The model — what we assume generates the counts, the kernels that encode smoothness, and the simulated data we will use throughout.
Fitting the kernel hyperparameters — how the parameters that control how quickly counts become uncorrelated in space and time are estimated, including the EM-style handling of missing weeks.
From fitted kernels to predictions — the best-guess rate at every site and week, and an honest prediction interval around it, with gp_predict().

We use a small simulated example with a known answer (including known missing weeks), so we can watch the method recover the truth. At each stage we give the maths, a plain-language explanation, and the worked example.

The method is deliberately quick: a fast, deterministic estimate rather than a full Bayesian fit. The approximations that buy that speed are listed honestly at the end.

1. The model

The observation model: counts by site and week

We observe a count y at every site s (a health facility) and time t (a week), and assume

$y_{st} \sim \text{NegBin}\!\left(r,\ \mu_{st} = e^{\,\mu_s + f_{st}}\right), \qquad f \sim \mathcal{N}\!\left(0,\ K_{\text{space}} \otimes K_{\text{time}}\right).$

$\mu_s$ is a per-site baseline (some facilities are simply busier).
$f_{st}$ is a smooth latent field — the part that varies up and down in space and time.
$K_{\text{space}}$ and $K_{\text{time}}$ are kernels: they set how correlated two cells are as a function of their separation.
$\otimes$ is the Kronecker product — the full space-time covariance is built from a small spatial kernel and a small temporal kernel (“separable”). This structure is also why everything below is fast: see The Kronecker trick.
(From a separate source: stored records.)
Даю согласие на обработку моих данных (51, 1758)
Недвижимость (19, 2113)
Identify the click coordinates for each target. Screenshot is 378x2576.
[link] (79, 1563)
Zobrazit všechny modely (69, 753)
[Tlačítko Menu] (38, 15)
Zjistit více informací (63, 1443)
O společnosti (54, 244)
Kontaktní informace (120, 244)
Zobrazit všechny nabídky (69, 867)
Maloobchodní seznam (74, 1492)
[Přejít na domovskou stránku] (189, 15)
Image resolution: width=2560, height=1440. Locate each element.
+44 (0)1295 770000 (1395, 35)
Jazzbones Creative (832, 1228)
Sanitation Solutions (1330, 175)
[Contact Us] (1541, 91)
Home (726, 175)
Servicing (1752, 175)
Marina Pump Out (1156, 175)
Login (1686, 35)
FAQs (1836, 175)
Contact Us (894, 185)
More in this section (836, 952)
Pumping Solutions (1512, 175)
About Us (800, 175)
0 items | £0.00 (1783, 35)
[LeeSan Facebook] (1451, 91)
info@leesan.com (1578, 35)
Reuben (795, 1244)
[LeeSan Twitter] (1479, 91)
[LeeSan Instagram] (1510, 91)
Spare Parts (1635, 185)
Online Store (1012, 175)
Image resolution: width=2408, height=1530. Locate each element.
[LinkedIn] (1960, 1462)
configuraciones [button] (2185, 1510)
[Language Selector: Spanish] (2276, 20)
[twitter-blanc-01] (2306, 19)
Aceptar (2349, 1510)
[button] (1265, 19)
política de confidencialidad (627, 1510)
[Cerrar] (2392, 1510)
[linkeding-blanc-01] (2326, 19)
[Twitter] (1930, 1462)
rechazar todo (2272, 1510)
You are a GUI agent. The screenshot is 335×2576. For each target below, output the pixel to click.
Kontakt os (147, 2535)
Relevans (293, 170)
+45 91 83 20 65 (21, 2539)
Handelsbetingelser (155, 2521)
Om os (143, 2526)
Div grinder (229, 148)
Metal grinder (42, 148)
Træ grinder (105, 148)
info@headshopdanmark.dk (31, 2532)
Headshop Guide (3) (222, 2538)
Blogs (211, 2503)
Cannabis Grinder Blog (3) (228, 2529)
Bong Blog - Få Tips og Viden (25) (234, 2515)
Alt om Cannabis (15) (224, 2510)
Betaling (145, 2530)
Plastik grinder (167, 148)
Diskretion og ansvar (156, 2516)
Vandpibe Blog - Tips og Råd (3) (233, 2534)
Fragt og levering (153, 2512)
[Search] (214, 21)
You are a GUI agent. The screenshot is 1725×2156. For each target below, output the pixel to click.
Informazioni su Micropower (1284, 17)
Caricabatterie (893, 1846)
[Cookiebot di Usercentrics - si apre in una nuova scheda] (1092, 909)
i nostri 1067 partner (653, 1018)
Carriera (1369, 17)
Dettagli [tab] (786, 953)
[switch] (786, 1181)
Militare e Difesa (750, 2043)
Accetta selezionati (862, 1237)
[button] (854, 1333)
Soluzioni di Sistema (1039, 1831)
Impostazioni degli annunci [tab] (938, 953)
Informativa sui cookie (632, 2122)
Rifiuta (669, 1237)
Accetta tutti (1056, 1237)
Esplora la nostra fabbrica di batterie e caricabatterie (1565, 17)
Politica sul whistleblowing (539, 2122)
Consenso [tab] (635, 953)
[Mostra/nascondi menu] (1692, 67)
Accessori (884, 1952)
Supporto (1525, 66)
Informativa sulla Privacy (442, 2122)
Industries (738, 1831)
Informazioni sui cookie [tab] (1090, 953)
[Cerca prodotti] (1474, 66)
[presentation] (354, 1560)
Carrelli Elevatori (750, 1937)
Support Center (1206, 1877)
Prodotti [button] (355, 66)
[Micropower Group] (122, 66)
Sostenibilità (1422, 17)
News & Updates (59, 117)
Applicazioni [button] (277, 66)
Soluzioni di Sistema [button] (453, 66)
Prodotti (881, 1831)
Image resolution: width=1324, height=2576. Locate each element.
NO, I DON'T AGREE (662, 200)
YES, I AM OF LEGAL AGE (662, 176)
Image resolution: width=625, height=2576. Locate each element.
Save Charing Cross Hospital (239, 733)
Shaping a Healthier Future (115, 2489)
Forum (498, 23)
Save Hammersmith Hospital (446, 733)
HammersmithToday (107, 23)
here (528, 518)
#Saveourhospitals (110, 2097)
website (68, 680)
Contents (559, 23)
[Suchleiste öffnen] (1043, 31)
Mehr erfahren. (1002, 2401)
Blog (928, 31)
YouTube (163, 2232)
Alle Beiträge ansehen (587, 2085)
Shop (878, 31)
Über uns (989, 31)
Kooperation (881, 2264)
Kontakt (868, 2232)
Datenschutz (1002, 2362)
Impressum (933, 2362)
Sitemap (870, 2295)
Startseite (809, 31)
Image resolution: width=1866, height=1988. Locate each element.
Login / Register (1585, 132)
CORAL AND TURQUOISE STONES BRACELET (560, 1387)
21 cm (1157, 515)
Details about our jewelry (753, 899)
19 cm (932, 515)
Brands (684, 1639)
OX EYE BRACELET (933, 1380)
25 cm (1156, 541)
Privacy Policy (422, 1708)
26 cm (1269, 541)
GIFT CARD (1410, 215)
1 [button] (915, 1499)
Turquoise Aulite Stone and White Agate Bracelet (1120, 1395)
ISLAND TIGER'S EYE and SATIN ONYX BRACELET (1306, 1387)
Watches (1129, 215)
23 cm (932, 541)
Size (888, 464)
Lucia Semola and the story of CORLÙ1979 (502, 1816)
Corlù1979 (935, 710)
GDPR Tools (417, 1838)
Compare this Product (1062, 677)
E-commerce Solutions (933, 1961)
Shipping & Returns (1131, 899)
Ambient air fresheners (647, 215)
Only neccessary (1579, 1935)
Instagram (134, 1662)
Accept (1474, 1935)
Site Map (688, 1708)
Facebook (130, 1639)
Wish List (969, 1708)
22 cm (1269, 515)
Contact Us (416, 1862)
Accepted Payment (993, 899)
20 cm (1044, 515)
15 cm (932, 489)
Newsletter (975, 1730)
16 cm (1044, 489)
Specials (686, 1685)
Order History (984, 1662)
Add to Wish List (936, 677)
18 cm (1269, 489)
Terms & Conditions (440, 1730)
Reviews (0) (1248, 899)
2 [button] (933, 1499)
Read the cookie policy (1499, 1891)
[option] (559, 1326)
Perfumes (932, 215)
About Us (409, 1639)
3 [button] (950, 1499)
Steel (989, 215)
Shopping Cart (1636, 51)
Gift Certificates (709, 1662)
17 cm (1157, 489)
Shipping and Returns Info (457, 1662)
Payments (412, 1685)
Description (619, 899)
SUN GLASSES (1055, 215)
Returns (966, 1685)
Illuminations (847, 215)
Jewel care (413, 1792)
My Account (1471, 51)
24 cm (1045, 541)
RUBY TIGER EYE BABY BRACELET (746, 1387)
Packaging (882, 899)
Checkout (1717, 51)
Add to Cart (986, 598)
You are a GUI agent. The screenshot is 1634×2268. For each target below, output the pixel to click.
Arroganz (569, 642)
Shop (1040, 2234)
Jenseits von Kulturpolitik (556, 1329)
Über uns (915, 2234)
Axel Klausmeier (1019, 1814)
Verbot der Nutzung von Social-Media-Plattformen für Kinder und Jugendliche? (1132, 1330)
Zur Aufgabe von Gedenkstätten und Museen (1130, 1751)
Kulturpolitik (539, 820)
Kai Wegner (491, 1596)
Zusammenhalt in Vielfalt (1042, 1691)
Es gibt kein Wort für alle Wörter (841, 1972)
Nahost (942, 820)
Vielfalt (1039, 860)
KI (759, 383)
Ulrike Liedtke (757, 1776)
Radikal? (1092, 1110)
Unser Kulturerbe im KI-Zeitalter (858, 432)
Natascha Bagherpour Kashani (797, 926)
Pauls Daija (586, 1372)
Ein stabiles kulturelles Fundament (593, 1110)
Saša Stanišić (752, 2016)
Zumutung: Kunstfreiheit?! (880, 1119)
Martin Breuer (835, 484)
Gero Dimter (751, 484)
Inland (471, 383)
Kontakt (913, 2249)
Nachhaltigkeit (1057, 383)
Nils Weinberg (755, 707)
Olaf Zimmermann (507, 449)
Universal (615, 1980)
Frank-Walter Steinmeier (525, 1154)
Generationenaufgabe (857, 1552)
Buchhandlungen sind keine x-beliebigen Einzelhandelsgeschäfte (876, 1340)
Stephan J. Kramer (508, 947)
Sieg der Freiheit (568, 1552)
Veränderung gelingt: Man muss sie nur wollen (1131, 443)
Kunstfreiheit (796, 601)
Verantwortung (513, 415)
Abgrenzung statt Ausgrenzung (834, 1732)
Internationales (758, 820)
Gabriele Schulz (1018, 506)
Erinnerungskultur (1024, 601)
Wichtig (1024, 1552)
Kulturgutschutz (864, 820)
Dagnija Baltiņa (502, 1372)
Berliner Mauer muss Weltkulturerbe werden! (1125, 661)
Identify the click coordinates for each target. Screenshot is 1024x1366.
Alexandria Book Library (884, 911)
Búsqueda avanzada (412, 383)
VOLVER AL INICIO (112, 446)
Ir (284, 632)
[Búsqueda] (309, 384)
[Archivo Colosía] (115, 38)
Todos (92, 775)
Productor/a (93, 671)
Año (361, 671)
The Negative-Binomial assumption is lighter than it looks: it enters only the prediction interval (through the count-noise variance $\lambda + \lambda^2/r$ ). The hyperparameter estimates and the predicted rate are built from the Gaussian field on the $\log(1+y)$ scale and do not depend on it. With no overdispersion the model reduces to Poisson — the limit $r = \infty$ , which the dispersion estimate returns automatically when the data show no excess variance.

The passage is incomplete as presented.